SHORT EXERCISE:
Please convert every line of the listing below into a JSON array of strings, one string per line, leaving out blank lines.

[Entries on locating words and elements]
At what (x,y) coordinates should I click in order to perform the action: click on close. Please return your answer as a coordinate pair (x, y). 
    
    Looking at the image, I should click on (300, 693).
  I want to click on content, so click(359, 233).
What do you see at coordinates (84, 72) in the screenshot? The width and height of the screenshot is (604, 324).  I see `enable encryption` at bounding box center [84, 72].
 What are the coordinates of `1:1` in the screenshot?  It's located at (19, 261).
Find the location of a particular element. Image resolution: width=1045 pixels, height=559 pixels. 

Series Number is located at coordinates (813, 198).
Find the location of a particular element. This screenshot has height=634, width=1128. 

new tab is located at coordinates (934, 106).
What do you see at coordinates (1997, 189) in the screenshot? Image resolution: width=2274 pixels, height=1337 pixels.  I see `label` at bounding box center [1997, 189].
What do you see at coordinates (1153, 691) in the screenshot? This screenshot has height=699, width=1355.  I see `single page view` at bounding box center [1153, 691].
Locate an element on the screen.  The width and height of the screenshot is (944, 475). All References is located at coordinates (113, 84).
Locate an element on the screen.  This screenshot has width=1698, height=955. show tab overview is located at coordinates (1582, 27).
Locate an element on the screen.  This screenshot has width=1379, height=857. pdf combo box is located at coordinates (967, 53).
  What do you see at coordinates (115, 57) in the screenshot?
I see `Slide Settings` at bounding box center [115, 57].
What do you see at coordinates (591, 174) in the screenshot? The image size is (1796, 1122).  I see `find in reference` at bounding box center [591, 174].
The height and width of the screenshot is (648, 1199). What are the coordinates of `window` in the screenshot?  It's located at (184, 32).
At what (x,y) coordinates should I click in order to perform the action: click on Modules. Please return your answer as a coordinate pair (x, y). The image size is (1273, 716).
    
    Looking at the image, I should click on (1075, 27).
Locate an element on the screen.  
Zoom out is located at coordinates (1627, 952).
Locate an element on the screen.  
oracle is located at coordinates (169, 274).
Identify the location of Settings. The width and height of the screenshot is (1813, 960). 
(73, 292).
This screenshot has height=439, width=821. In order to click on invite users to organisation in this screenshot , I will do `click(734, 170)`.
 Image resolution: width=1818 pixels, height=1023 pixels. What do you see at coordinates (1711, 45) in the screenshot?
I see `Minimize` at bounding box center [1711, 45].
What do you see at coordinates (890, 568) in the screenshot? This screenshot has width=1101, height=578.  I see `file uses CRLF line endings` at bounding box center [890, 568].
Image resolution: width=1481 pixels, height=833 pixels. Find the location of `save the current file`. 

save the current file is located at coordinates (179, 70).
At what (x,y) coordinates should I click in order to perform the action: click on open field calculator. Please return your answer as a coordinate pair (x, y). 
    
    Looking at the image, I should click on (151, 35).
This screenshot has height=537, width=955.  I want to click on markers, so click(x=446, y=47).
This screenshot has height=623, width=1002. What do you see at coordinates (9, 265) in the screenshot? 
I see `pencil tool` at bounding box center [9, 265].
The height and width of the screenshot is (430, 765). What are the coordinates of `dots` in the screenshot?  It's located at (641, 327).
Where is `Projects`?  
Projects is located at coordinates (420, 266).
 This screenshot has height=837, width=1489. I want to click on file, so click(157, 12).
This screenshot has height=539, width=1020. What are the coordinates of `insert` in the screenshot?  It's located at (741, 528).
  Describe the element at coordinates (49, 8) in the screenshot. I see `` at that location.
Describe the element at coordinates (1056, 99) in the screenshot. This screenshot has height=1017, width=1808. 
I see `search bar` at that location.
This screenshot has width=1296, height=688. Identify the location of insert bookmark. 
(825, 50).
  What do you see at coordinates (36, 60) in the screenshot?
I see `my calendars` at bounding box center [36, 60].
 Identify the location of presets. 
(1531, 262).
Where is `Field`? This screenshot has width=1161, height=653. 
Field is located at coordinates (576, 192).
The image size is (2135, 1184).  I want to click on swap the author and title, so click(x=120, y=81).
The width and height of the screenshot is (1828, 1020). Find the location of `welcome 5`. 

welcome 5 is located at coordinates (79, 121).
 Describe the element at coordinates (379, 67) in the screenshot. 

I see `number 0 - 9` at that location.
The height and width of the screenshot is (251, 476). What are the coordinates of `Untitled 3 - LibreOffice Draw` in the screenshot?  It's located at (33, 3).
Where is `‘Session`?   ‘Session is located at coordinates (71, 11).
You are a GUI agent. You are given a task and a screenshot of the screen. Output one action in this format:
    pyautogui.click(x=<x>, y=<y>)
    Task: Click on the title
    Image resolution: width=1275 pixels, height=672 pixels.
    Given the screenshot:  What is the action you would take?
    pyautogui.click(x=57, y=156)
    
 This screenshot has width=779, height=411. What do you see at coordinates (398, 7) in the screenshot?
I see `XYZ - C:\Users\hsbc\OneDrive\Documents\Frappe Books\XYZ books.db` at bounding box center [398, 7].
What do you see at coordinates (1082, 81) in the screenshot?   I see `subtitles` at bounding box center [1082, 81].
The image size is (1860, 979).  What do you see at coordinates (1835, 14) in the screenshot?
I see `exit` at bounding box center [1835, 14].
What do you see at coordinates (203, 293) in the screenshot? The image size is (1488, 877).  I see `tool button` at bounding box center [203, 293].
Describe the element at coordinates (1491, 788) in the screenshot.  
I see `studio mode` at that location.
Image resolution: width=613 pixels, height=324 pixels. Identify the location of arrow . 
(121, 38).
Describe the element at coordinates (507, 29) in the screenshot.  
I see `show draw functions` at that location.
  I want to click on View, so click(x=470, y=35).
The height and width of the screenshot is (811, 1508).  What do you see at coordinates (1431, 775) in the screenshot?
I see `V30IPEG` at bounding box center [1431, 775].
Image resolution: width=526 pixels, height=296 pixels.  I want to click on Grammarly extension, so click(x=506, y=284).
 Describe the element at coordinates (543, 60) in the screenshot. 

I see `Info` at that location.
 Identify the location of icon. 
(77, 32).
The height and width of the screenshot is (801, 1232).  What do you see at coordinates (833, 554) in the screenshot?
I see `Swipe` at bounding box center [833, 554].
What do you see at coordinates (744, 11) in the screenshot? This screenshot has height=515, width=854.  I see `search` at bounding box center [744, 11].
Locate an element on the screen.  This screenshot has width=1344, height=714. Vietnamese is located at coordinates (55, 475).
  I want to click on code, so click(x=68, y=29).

SOLUTION:
[
  "At what (x,y) coordinates should I click in order to perform the action: click on close. Please return your answer as a coordinate pair (x, y). ",
  "    Looking at the image, I should click on (300, 693).",
  "  I want to click on content, so click(359, 233).",
  "What do you see at coordinates (84, 72) in the screenshot? The width and height of the screenshot is (604, 324).  I see `enable encryption` at bounding box center [84, 72].",
  " What are the coordinates of `1:1` in the screenshot?  It's located at (19, 261).",
  "Find the location of a particular element. Image resolution: width=1045 pixels, height=559 pixels. ",
  "Series Number is located at coordinates (813, 198).",
  "Find the location of a particular element. This screenshot has height=634, width=1128. ",
  "new tab is located at coordinates (934, 106).",
  "What do you see at coordinates (1997, 189) in the screenshot? Image resolution: width=2274 pixels, height=1337 pixels.  I see `label` at bounding box center [1997, 189].",
  "What do you see at coordinates (1153, 691) in the screenshot? This screenshot has height=699, width=1355.  I see `single page view` at bounding box center [1153, 691].",
  "Locate an element on the screen.  The width and height of the screenshot is (944, 475). All References is located at coordinates (113, 84).",
  "Locate an element on the screen.  This screenshot has width=1698, height=955. show tab overview is located at coordinates (1582, 27).",
  "Locate an element on the screen.  This screenshot has width=1379, height=857. pdf combo box is located at coordinates (967, 53).",
  "  What do you see at coordinates (115, 57) in the screenshot?",
  "I see `Slide Settings` at bounding box center [115, 57].",
  "What do you see at coordinates (591, 174) in the screenshot? The image size is (1796, 1122).  I see `find in reference` at bounding box center [591, 174].",
  "The height and width of the screenshot is (648, 1199). What are the coordinates of `window` in the screenshot?  It's located at (184, 32).",
  "At what (x,y) coordinates should I click in order to perform the action: click on Modules. Please return your answer as a coordinate pair (x, y). The image size is (1273, 716).",
  "    Looking at the image, I should click on (1075, 27).",
  "Locate an element on the screen.  ",
  "Zoom out is located at coordinates (1627, 952).",
  "Locate an element on the screen.  ",
  "oracle is located at coordinates (169, 274).",
  "Identify the location of Settings. The width and height of the screenshot is (1813, 960). ",
  "(73, 292).",
  "This screenshot has height=439, width=821. In order to click on invite users to organisation in this screenshot , I will do `click(734, 170)`.",
  " Image resolution: width=1818 pixels, height=1023 pixels. What do you see at coordinates (1711, 45) in the screenshot?",
  "I see `Minimize` at bounding box center [1711, 45].",
  "What do you see at coordinates (890, 568) in the screenshot? This screenshot has width=1101, height=578.  I see `file uses CRLF line endings` at bounding box center [890, 568].",
  "Image resolution: width=1481 pixels, height=833 pixels. Find the location of `save the current file`. ",
  "save the current file is located at coordinates (179, 70).",
  "At what (x,y) coordinates should I click in order to perform the action: click on open field calculator. Please return your answer as a coordinate pair (x, y). ",
  "    Looking at the image, I should click on (151, 35).",
  "This screenshot has height=537, width=955.  I want to click on markers, so click(x=446, y=47).",
  "This screenshot has height=623, width=1002. What do you see at coordinates (9, 265) in the screenshot? ",
  "I see `pencil tool` at bounding box center [9, 265].",
  "The height and width of the screenshot is (430, 765). What are the coordinates of `dots` in the screenshot?  It's located at (641, 327).",
  "Where is `Projects`?  ",
  "Projects is located at coordinates (420, 266).",
  " This screenshot has height=837, width=1489. I want to click on file, so click(157, 12).",
  "This screenshot has height=539, width=1020. What are the coordinates of `insert` in the screenshot?  It's located at (741, 528).",
  "  Describe the element at coordinates (49, 8) in the screenshot. I see `` at that location.",
  "Describe the element at coordinates (1056, 99) in the screenshot. This screenshot has height=1017, width=1808. ",
  "I see `search bar` at that location.",
  "This screenshot has width=1296, height=688. Identify the location of insert bookmark. ",
  "(825, 50).",
  "  What do you see at coordinates (36, 60) in the screenshot?",
  "I see `my calendars` at bounding box center [36, 60].",
  " Identify the location of presets. ",
  "(1531, 262).",
  "Where is `Field`? This screenshot has width=1161, height=653. ",
  "Field is located at coordinates (576, 192).",
  "The image size is (2135, 1184).  I want to click on swap the author and title, so click(x=120, y=81).",
  "The width and height of the screenshot is (1828, 1020). Find the location of `welcome 5`. ",
  "welcome 5 is located at coordinates (79, 121).",
  " Describe the element at coordinates (379, 67) in the screenshot. ",
  "I see `number 0 - 9` at that location.",
  "The height and width of the screenshot is (251, 476). What are the coordinates of `Untitled 3 - LibreOffice Draw` in the screenshot?  It's located at (33, 3).",
  "Where is `‘Session`?   ‘Session is located at coordinates (71, 11).",
  "You are a GUI agent. You are given a task and a screenshot of the screen. Output one action in this format:",
  "    pyautogui.click(x=<x>, y=<y>)",
  "    Task: Click on the title",
  "    Image resolution: width=1275 pixels, height=672 pixels.",
  "    Given the screenshot:  What is the action you would take?",
  "    pyautogui.click(x=57, y=156)",
  " This screenshot has width=779, height=411. What do you see at coordinates (398, 7) in the screenshot?",
  "I see `XYZ - C:\\Users\\hsbc\\OneDrive\\Documents\\Frappe Books\\XYZ books.db` at bounding box center [398, 7].",
  "What do you see at coordinates (1082, 81) in the screenshot?   I see `subtitles` at bounding box center [1082, 81].",
  "The image size is (1860, 979).  What do you see at coordinates (1835, 14) in the screenshot?",
  "I see `exit` at bounding box center [1835, 14].",
  "What do you see at coordinates (203, 293) in the screenshot? The image size is (1488, 877).  I see `tool button` at bounding box center [203, 293].",
  "Describe the element at coordinates (1491, 788) in the screenshot.  ",
  "I see `studio mode` at that location.",
  "Image resolution: width=613 pixels, height=324 pixels. Identify the location of arrow . ",
  "(121, 38).",
  "Describe the element at coordinates (507, 29) in the screenshot.  ",
  "I see `show draw functions` at that location.",
  "  I want to click on View, so click(x=470, y=35).",
  "The height and width of the screenshot is (811, 1508).  What do you see at coordinates (1431, 775) in the screenshot?",
  "I see `V30IPEG` at bounding box center [1431, 775].",
  "Image resolution: width=526 pixels, height=296 pixels.  I want to click on Grammarly extension, so click(x=506, y=284).",
  " Describe the element at coordinates (543, 60) in the screenshot. ",
  "I see `Info` at that location.",
  " Identify the location of icon. ",
  "(77, 32).",
  "The height and width of the screenshot is (801, 1232).  What do you see at coordinates (833, 554) in the screenshot?",
  "I see `Swipe` at bounding box center [833, 554].",
  "What do you see at coordinates (744, 11) in the screenshot? This screenshot has height=515, width=854.  I see `search` at bounding box center [744, 11].",
  "Locate an element on the screen.  This screenshot has width=1344, height=714. Vietnamese is located at coordinates (55, 475).",
  "  I want to click on code, so click(x=68, y=29)."
]